[Entries shown]
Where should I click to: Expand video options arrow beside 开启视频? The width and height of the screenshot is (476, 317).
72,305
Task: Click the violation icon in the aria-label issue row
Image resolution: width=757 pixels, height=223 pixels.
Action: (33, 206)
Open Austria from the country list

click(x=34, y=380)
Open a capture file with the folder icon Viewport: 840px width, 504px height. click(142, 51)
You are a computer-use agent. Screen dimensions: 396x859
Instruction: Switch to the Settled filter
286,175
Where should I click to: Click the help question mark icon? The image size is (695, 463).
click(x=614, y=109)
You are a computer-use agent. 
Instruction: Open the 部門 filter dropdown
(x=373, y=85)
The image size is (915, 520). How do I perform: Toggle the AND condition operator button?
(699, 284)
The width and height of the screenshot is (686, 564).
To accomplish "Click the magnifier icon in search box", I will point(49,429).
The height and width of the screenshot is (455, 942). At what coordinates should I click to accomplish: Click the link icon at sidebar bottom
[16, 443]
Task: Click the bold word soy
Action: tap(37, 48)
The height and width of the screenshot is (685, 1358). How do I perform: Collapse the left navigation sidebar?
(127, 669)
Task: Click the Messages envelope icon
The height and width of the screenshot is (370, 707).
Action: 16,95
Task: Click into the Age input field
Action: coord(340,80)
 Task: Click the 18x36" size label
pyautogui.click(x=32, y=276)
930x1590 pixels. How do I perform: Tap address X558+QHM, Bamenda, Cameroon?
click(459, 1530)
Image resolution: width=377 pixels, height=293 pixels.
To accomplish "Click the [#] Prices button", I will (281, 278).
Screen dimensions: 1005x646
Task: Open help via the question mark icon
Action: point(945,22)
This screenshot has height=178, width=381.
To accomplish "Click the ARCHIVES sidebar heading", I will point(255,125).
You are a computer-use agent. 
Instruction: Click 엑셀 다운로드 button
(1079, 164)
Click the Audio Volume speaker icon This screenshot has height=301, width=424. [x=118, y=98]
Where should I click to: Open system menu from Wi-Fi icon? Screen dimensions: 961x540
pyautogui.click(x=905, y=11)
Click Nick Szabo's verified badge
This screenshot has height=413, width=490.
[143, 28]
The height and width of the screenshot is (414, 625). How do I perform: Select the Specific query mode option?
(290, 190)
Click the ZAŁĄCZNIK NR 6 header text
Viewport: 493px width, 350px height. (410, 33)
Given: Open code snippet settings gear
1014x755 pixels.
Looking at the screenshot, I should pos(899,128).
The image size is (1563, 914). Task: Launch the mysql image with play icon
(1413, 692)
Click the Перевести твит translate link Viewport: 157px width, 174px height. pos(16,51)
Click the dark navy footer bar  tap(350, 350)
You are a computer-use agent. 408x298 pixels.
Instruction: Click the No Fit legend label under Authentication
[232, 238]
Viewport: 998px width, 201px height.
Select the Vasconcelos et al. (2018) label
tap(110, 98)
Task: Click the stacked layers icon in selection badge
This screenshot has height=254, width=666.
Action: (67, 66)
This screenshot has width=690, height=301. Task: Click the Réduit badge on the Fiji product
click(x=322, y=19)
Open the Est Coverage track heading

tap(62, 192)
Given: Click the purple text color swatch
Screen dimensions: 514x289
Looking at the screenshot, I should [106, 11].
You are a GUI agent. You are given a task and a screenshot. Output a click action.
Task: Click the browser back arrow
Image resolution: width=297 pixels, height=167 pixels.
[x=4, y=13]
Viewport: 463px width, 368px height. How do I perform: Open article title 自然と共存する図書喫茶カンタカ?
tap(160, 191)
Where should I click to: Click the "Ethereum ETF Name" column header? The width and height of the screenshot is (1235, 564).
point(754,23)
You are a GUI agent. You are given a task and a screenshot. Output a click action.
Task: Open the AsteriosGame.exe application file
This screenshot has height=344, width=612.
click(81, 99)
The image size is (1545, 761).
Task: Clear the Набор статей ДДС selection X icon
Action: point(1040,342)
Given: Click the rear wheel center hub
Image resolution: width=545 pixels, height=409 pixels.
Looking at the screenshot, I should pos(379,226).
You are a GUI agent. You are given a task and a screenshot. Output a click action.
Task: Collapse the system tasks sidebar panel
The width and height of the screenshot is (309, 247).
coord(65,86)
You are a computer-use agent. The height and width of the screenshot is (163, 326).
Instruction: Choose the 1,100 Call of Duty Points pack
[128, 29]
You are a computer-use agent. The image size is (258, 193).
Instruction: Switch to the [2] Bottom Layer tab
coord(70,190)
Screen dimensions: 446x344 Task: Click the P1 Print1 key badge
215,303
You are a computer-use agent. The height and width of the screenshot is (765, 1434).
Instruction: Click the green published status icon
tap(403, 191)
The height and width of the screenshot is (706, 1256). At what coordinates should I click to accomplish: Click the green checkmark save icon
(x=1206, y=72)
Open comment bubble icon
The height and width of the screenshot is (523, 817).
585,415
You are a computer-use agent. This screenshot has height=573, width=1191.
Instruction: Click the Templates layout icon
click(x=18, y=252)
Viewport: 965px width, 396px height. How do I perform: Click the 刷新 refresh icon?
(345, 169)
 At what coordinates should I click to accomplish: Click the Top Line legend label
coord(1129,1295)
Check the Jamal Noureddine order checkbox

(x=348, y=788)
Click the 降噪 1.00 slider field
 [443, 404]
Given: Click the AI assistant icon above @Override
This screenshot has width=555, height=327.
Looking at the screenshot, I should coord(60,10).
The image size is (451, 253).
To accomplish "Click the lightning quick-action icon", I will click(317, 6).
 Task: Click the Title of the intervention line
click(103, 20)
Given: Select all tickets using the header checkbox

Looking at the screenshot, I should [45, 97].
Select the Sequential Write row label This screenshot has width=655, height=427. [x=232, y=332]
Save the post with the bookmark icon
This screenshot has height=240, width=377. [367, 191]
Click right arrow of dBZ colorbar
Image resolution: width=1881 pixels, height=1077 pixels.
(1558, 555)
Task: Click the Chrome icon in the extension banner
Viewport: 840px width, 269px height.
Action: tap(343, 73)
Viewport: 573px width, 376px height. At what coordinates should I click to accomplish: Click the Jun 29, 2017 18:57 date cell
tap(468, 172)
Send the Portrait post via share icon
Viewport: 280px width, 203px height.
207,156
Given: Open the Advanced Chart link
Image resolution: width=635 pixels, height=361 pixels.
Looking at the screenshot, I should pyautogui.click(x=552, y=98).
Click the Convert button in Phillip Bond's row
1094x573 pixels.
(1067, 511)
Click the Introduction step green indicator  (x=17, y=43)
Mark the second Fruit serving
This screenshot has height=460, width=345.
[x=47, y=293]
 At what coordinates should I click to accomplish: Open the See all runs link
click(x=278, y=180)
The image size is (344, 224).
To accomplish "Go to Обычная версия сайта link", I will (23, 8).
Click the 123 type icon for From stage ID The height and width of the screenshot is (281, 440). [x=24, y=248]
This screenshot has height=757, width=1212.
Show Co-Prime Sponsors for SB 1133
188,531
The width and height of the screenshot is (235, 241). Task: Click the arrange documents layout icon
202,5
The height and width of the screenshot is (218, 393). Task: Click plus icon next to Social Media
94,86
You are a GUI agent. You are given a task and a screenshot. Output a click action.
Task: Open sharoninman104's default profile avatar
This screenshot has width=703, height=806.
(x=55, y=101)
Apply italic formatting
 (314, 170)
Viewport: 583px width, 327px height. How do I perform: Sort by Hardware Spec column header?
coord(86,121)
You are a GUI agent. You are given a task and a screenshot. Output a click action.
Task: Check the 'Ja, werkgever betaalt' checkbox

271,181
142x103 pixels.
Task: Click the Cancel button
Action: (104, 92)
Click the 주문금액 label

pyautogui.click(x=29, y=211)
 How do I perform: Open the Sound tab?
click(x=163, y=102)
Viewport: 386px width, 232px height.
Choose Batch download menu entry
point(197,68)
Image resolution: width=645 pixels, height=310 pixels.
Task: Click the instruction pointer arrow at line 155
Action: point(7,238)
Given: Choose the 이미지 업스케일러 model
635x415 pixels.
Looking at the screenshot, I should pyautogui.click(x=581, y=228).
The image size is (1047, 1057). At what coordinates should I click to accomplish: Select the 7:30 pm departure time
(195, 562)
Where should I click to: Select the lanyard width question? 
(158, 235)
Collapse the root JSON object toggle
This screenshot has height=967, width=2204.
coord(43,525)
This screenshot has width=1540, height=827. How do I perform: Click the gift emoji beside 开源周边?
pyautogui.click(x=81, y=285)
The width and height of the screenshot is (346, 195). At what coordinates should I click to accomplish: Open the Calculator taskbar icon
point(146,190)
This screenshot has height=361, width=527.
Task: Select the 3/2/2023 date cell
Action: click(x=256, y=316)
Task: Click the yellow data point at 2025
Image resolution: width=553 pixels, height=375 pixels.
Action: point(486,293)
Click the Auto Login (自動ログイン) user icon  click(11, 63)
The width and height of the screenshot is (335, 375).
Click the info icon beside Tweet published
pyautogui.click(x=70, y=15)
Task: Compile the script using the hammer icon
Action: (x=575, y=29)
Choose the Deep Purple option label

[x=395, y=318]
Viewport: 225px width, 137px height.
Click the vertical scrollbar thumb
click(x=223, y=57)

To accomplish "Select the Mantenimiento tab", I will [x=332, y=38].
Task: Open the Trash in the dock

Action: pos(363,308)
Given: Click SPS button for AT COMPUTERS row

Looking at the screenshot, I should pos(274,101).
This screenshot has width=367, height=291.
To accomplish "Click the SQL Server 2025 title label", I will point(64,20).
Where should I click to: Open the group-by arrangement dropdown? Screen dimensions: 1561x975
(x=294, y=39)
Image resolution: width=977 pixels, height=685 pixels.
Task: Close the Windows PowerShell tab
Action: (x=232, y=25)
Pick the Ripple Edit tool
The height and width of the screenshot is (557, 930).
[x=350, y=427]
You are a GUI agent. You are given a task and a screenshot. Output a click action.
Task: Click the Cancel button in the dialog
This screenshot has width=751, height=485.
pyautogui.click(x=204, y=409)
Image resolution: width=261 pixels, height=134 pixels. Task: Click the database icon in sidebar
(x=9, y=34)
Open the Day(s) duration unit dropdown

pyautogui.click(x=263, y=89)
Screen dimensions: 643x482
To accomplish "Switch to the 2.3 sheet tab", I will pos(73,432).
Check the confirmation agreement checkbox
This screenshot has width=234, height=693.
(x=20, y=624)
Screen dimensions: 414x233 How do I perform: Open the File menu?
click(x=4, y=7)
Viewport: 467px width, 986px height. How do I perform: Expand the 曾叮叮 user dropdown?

[Task requirements] Reproduce the data between the lines holding "Viewport: 573px width, 376px" and "pyautogui.click(x=29, y=211)", inclusive, with every line kept unchanged.

[Result of the exercise]
Viewport: 573px width, 376px height. At what coordinates should I click to accomplish: Click the Jun 29, 2017 18:57 date cell
tap(468, 172)
Send the Portrait post via share icon
Viewport: 280px width, 203px height.
207,156
Given: Open the Advanced Chart link
Image resolution: width=635 pixels, height=361 pixels.
Looking at the screenshot, I should pyautogui.click(x=552, y=98).
Click the Convert button in Phillip Bond's row
1094x573 pixels.
(1067, 511)
Click the Introduction step green indicator  (x=17, y=43)
Mark the second Fruit serving
This screenshot has height=460, width=345.
[x=47, y=293]
 At what coordinates should I click to accomplish: Open the See all runs link
click(x=278, y=180)
The image size is (344, 224).
To accomplish "Go to Обычная версия сайта link", I will (23, 8).
Click the 123 type icon for From stage ID The height and width of the screenshot is (281, 440). [x=24, y=248]
This screenshot has height=757, width=1212.
Show Co-Prime Sponsors for SB 1133
188,531
The width and height of the screenshot is (235, 241). Task: Click the arrange documents layout icon
202,5
The height and width of the screenshot is (218, 393). Task: Click plus icon next to Social Media
94,86
You are a GUI agent. You are given a task and a screenshot. Output a click action.
Task: Open sharoninman104's default profile avatar
This screenshot has width=703, height=806.
(x=55, y=101)
Apply italic formatting
 (314, 170)
Viewport: 583px width, 327px height. How do I perform: Sort by Hardware Spec column header?
coord(86,121)
You are a GUI agent. You are given a task and a screenshot. Output a click action.
Task: Check the 'Ja, werkgever betaalt' checkbox

271,181
142x103 pixels.
Task: Click the Cancel button
Action: (104, 92)
Click the 주문금액 label

pyautogui.click(x=29, y=211)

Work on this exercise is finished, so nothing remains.